This sounds like it is very frustrating for you and you are smart to seek help. Both hypersomnia (sleeping at times when you want to be wake) and insomnia have multiple underlying causes that may or may not be related.
Probably the most common cause of excessive sleepiness is simply a lack of adequate hours of sleep. Individual sleep needs vary, but most people require at least 7 1/2 to 8 hours of sleep daily to feel rested. Furthermore, the sleep needs to take place on a regular schedule as an erratic sleep schedule, as you may have, can lead to irregularities in the body's internal clock and create problems with sleepiness. Some of the sleep disorders commonly associated with daytime sleepiness include obstructive sleep apnea (OSA), narcolepsy, idiopathic hypersomnolence, periodic limb movements in sleep and a delayed sleep phase (usually resulting in inadequate sleep time).
Aside from these conditions, numerous other factors may influence the quality of your sleep. These can range from the environment you sleep in (i.e. too warm, too loud) to your other medical problems (i.e. heartburn or breathing problems) to medications you may taking. Fragmented sleep from any of these conditions can lead to daytime fatigue and sleepiness. In addition, certain medications and medical conditions can make individuals feel tired and sleepy during the daytime, independent of their effects on sleep. In some cases, no clear cause for sleepiness can be found and the condition is labeled as idiopathic hypersomnia.
It sounds as though you may have problems with insomnia as well. Identifying the underlying factors that are contributing to insomnia is extremely important to ensure appropriate treatment. Insomnia has multiple underlying causes. Factors affecting one's ability to fall asleep at the start of the night are quite varied and may include one or more of the following:
- Excessive sleep during the daytime
- A poor sleep environment (i.e. the bedroom is too noisy, too bright or too warm)
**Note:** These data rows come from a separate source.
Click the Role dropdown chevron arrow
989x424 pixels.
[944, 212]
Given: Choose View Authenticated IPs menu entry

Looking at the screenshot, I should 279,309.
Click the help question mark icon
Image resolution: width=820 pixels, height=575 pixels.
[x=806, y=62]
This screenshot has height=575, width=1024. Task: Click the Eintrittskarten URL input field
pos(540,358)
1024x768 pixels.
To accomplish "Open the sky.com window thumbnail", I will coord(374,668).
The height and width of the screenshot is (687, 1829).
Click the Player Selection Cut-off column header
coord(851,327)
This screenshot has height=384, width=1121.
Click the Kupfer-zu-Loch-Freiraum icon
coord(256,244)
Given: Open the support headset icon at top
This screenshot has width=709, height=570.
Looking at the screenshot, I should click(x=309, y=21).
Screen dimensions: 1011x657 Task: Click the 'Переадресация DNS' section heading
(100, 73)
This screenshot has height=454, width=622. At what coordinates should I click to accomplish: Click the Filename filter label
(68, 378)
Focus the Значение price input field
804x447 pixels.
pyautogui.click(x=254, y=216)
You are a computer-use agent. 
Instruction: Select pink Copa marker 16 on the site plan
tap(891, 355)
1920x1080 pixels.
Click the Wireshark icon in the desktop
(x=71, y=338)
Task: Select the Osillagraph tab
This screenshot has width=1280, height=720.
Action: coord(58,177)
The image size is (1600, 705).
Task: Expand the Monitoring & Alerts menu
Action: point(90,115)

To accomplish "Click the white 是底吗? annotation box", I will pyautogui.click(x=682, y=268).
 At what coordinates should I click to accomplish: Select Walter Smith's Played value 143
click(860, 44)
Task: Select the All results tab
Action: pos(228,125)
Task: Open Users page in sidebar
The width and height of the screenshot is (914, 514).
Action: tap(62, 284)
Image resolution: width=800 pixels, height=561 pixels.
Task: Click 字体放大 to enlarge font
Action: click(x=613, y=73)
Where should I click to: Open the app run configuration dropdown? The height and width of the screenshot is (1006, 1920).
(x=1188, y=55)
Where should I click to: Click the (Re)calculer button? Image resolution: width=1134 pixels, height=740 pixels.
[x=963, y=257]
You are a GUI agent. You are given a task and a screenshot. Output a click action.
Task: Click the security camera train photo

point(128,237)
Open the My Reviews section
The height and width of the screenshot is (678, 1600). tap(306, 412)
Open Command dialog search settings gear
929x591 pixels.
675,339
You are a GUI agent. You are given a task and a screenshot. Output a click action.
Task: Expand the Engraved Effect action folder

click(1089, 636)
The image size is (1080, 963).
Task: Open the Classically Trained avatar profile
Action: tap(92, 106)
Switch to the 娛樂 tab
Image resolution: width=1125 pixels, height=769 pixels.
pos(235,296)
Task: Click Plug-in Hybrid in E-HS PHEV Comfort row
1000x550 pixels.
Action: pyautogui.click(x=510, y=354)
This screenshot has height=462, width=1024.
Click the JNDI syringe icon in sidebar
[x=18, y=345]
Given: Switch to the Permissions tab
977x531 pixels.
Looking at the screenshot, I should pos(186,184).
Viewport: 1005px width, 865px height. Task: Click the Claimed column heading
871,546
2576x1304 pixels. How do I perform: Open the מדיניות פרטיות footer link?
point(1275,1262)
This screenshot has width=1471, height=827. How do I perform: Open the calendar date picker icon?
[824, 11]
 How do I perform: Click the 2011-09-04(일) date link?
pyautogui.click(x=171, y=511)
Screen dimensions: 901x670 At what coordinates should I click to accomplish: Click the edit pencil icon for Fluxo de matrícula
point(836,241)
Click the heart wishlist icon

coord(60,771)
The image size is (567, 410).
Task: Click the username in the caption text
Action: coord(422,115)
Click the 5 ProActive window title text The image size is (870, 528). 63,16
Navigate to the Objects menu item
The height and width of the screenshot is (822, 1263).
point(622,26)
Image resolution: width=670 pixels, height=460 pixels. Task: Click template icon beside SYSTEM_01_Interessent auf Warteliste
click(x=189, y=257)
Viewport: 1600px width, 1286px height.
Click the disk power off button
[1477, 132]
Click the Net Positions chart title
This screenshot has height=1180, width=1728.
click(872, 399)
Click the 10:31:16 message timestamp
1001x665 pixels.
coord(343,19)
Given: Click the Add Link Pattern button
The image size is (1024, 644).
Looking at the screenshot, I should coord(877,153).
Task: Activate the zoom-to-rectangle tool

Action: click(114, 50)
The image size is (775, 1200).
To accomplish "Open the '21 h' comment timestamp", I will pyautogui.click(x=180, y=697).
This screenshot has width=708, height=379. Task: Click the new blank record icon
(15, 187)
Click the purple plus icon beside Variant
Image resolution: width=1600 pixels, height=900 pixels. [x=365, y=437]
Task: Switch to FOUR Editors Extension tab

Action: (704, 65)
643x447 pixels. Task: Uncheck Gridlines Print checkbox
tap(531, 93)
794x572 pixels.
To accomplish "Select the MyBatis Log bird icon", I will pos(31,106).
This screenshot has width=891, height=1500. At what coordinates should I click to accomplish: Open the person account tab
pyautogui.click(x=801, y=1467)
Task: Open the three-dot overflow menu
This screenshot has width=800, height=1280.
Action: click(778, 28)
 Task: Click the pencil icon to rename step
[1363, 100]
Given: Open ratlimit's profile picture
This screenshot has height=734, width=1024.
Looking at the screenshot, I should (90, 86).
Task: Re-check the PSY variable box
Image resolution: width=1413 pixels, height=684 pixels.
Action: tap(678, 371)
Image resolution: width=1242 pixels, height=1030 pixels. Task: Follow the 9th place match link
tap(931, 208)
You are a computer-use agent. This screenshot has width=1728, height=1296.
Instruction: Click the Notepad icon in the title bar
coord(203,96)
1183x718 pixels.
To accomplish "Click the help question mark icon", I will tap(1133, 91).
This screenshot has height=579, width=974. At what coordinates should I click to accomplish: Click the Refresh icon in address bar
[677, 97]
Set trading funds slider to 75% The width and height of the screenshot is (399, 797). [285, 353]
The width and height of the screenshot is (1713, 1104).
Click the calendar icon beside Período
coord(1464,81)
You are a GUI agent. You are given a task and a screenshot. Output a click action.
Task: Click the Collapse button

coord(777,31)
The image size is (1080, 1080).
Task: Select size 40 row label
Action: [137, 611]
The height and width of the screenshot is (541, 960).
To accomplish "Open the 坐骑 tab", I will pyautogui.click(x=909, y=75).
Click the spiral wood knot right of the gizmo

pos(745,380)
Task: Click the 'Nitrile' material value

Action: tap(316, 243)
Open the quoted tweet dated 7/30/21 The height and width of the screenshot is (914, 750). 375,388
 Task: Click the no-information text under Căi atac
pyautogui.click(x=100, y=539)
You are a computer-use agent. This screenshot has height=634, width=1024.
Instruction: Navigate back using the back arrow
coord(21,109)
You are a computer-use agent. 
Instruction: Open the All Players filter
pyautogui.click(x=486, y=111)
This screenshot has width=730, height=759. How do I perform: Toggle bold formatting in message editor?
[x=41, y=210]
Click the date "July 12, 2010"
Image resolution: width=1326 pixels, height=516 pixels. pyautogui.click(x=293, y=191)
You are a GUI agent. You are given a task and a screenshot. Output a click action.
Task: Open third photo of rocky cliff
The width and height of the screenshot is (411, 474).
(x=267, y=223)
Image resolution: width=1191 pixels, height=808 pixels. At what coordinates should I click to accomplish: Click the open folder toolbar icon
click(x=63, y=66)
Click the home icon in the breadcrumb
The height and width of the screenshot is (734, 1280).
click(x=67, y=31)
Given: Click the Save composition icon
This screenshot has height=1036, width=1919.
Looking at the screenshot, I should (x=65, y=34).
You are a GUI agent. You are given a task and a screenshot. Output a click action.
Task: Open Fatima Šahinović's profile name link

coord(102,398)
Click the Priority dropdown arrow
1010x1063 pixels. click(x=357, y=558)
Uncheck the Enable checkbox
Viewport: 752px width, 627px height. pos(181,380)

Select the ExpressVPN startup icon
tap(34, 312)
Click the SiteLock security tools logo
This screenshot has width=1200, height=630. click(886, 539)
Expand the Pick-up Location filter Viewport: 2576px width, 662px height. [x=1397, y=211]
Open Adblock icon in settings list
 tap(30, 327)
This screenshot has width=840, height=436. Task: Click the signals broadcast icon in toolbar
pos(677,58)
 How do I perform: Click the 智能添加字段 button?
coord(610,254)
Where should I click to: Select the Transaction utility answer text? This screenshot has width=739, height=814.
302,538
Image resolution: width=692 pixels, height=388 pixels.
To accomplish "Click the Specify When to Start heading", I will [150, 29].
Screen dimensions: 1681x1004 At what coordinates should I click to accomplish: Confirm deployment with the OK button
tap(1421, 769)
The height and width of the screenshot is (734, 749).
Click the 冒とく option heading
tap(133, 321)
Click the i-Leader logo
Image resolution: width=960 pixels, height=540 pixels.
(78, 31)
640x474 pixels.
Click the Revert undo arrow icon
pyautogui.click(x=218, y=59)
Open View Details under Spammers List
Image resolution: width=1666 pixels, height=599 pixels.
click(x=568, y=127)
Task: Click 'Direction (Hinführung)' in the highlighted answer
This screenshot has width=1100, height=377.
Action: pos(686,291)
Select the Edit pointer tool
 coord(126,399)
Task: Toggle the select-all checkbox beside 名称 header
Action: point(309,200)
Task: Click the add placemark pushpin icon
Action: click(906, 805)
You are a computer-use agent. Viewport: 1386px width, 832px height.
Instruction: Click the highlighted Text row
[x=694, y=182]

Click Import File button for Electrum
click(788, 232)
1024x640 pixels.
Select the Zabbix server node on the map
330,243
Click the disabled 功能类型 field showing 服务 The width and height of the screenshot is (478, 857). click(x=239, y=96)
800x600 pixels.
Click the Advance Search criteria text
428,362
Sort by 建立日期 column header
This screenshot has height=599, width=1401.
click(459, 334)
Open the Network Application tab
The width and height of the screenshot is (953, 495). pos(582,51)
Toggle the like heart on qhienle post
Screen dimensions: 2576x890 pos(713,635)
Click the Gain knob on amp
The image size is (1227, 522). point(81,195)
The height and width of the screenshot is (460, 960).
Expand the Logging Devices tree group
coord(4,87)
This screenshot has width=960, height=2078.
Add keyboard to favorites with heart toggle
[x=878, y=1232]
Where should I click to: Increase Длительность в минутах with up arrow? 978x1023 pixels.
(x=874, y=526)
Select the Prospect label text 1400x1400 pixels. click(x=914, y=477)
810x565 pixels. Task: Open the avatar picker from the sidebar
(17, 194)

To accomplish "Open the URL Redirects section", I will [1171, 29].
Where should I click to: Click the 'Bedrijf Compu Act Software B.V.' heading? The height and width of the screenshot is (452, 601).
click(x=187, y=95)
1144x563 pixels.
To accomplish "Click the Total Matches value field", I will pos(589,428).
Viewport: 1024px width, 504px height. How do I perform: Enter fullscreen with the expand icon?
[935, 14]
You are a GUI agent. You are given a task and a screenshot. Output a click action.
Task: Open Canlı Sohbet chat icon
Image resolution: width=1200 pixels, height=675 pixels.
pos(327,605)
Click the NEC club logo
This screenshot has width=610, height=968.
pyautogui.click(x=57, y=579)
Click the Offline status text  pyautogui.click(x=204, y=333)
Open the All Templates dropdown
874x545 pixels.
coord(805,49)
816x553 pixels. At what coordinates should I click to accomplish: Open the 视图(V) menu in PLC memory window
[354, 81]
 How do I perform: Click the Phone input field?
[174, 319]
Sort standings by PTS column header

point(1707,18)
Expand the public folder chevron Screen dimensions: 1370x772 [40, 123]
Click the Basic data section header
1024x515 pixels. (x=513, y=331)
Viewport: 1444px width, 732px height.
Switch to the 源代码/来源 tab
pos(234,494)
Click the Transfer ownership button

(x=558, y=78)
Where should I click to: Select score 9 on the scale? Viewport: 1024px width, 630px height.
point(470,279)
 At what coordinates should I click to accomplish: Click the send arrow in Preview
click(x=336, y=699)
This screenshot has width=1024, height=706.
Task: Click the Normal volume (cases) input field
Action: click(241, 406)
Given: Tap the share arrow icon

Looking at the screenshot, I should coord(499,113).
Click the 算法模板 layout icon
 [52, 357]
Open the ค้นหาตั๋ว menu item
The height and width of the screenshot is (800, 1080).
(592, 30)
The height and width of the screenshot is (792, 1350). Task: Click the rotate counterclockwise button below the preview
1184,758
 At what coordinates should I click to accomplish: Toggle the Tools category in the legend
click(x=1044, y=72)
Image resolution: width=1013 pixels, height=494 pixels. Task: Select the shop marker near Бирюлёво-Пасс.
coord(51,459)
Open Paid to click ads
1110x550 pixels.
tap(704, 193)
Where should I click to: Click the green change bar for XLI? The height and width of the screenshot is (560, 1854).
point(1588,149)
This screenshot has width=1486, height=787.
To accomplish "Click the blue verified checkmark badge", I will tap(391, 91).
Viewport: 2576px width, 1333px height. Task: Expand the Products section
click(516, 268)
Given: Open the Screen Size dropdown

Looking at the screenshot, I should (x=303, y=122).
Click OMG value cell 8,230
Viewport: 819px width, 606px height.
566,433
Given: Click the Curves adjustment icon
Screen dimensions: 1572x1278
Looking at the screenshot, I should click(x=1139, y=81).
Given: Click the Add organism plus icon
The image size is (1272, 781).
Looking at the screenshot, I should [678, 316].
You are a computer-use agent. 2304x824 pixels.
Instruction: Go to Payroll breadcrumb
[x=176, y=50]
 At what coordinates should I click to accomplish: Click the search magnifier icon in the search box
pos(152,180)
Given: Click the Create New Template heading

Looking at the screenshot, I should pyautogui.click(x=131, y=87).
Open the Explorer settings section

- Learned poor sleep habits (i.e. watching TV to fall asleep)
- Excessive use of stimulants (both medications and common substances such as caffeine and nicotine)
- Certain medications
- Stress or anxiety
- Medical conditions that may make it uncomfortable or difficult to breath well when lying down
- Restless legs syndrome (an irresistible need to move the legs when awake at night)
- Circadian rhythm disturbances (when the body's biologic rhythms are out of synchrony or delayed)
Occasionally some individuals will not have any of these underlying causes contributing to their insomnia and their condition is labeled as primary insomnia.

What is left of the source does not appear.